▶ **EXERCISE INSTRUCTIONS**:
- A) Copy the stretch from "## Jay81 (Jan" through "Freqman1 (Jan 10, 2020)" in the forum thread about the Craigslist bicycle ad, word for word.
- B) In the forum thread about the Craigslist bicycle ad, what badge does Jay81 say the seller probably looked up?
- C) Extend the forum thread about the Craigslist bicycle ad with new replies that pick up after its last post.

▶ **PROVIDED TEXT**:

START

# Great ad (I know what I have)



## Hawthornecrazy (Jan 9, 2020)

Bicycle
					

I know what I have, do you? Make offer



					fortsmith.craigslist.org


----------



## catfish (Jan 9, 2020)

The Best of CL.....


----------



## SteveF (Jan 9, 2020)

It looks to me like he's got a sad little Murray made middleweight that will be a tough sell.


----------



## bikewhorder (Jan 9, 2020)

I guess knowing what you have doesn't necessarily have to mean you know you have something valuable. I'm going to say "I know what I have" to the guy reading the scale at the scrap yard next time I drop off some bikes.


----------



## Jay81 (Jan 10, 2020)

Looks like yard art or scrap metal to me.
They probably looked up the Liberty badge and thinks it's a prewar Schwinn or something.


----------



## Freqman1 (Jan 10, 2020)

"Yes I do know what you have and it probably isn't what you think it is (poopy emoji)"


----------



## bricycle (Jan 10, 2020)

Don't play poker with this one... he knows how to bluff!


----------



## Jeff54 (Jan 10, 2020)

He thinks he has a Chicago  'made' Schwinn liberty. B/C, ya see and don't U no? All rusted  cantilever frames, made in Chicago or not,  are $chwinn! So don't try and fool him eh, no $ir!.

END

▶ **DATASET EXCERPT**:
START

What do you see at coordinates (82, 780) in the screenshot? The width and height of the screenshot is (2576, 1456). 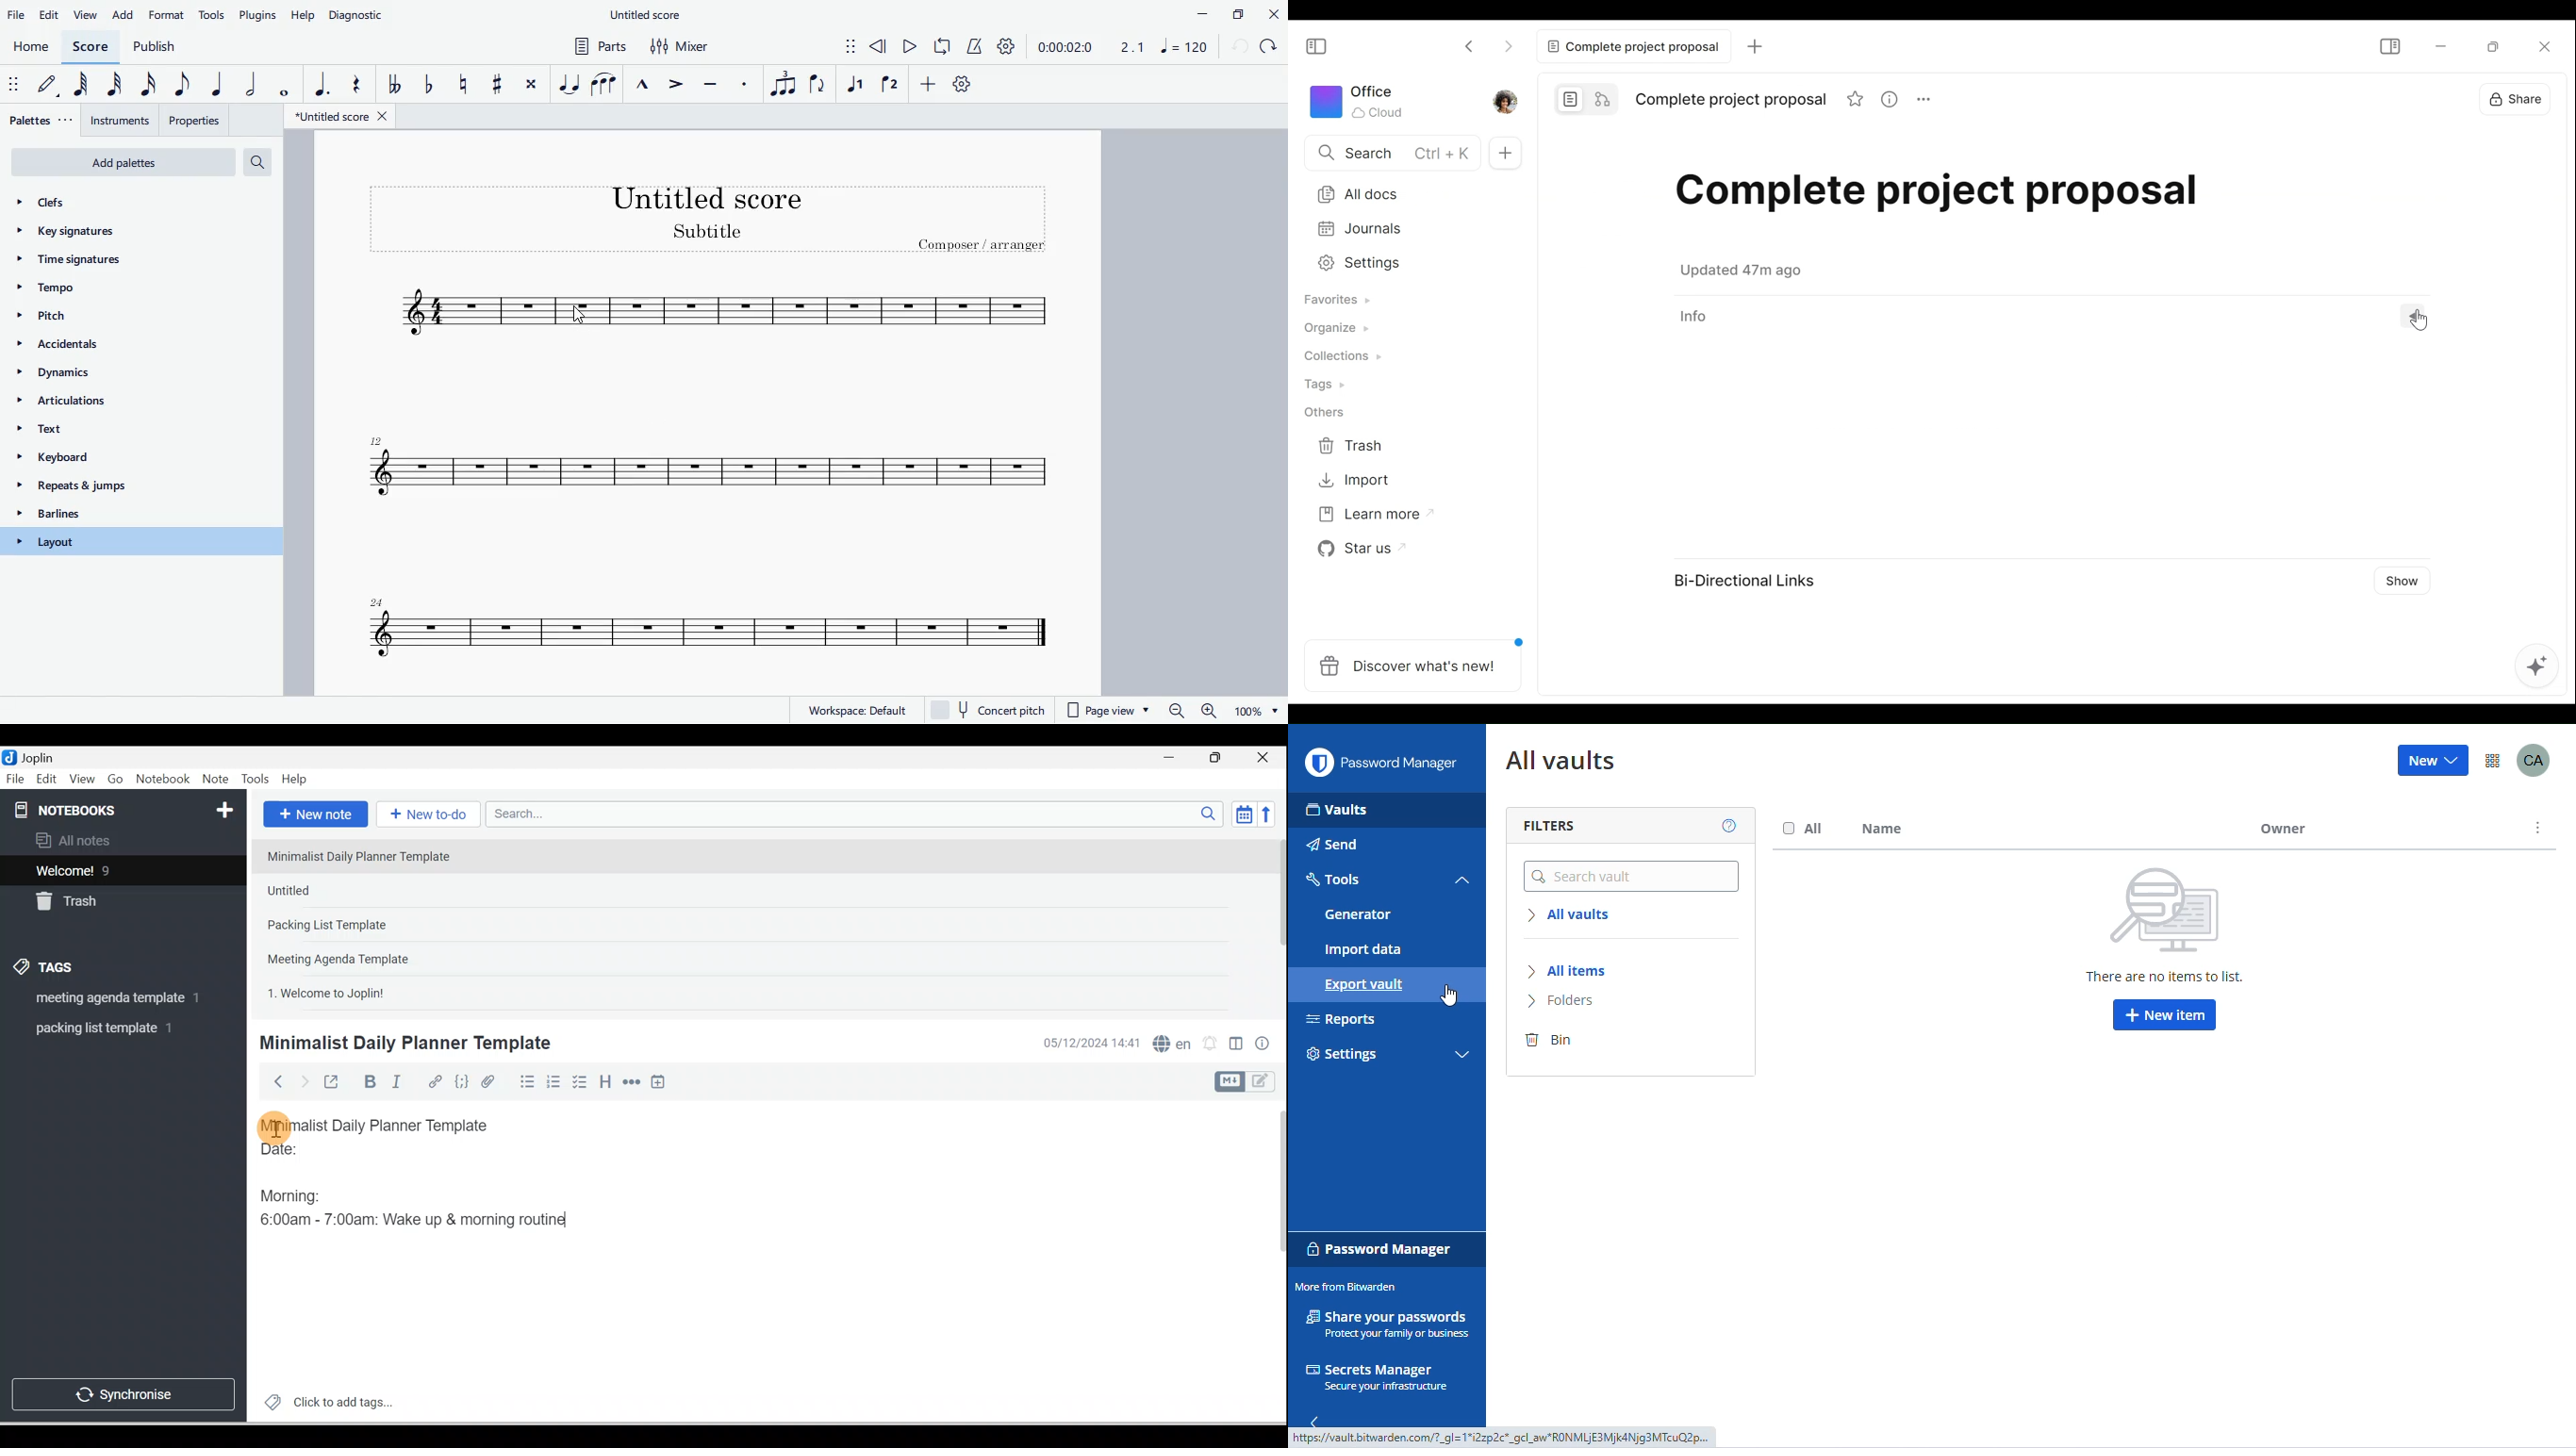 I see `View` at bounding box center [82, 780].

END

▶ **OUTPUTS FOR THE TASKS**:
- A)
## Jay81 (Jan 10, 2020)

Looks like yard art or scrap metal to me.
They probably looked up the Liberty badge and thinks it's a prewar Schwinn or something.


----------



## Freqman1 (Jan 10, 2020)

- B) The Liberty badge.

- C)
----------



## 1motime (Jan 10, 2020)

He got what he got and he got it good!


----------



## kreika (Jan 10, 2020)

Could be a decent beach cruiser. The $5 buck variety.


----------



## Boris (Jan 10, 2020)

Handlebars look OK.


----------



## Frank and Pam Skid Kings (Jan 10, 2020)

I know people....


----------



## Alan Brase (Jan 11, 2020)

That and a dime will get you a cup of coffee. Woops, coffee is now $2, I see.


----------



## razinhellcustomz (Jan 28, 2020)

SteveF said:


> It looks to me like he's got a sad little Murray made middleweight that will be a tough sell.



$20.00 bike all day. All in.


----------



## FSH (Feb 3, 2020)

"I have to see a man about a thing...youz know"


----------



## 1motime (Feb 3, 2020)

Still available for the right buyer..........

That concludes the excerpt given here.